Goal -> According to the forum thread, what IP addresses does the hostname proxyjs.brdtnet.com resolve to?

=== Selection ===

The Smart TV in Your LivingRoom Is a Node in the AIScraping Economy

167 points | by nikcub 8 hours ago

68 comments

xg15 6 hours ago
> After config fetch, the SDK opens a persistent WebSocket to:
wss://proxyjs.brdtnet.com:443
This hostname resolves to AWS Global Accelerator IPs
There is some irony that both the scrapers and the websites being scraped are probably hosted on AWS, while playing an elaborate cat-and-mouse game pretending that they weren't.
[-]
- trumpdong an hour ago
  Cloudflare sells DDoS protection services to DDoS control panels.
- BLKNSLVR 2 hours ago
  Adding to DNS block list immediately.
  [-]
  - xg15 2 hours ago
    Don't forget the config endpoint before as well.
    > On every launch the SDK calls:
    GET <https://clientsdk.bright-sdk.com/sdk_config_ios.json>?appid=<bundle>&ver=<sdk-version>&uuid=sdk-ios-<32hex>
- cyanydeez 5 hours ago
  Kind how the American government needs commercial businesses which they poorly regulate so those businesses provide privacy invasions as a legal means to wash their hands.
  [-]
  - rootsudo 3 hours ago
    Same for arms dealing, and every other industry.

=== Supplied records ===

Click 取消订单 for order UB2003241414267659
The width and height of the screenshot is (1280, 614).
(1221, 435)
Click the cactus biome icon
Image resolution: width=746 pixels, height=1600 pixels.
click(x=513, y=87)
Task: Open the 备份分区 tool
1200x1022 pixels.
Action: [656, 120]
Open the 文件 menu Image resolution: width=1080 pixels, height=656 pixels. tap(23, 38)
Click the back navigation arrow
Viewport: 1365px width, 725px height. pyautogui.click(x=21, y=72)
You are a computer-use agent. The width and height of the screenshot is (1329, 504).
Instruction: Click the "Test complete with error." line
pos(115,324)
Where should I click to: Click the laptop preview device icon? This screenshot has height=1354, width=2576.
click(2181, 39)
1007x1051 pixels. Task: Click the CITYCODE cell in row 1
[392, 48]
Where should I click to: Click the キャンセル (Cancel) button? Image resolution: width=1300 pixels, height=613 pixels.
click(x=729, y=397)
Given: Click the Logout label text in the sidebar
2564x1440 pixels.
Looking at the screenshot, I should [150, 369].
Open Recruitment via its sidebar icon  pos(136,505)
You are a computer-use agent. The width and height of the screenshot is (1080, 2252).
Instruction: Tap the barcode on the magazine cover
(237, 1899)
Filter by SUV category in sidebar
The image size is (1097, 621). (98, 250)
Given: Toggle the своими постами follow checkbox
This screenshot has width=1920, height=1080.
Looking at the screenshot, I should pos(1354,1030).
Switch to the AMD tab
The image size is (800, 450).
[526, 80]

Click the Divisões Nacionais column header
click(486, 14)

===

Complete response -> AWS Global Accelerator IPs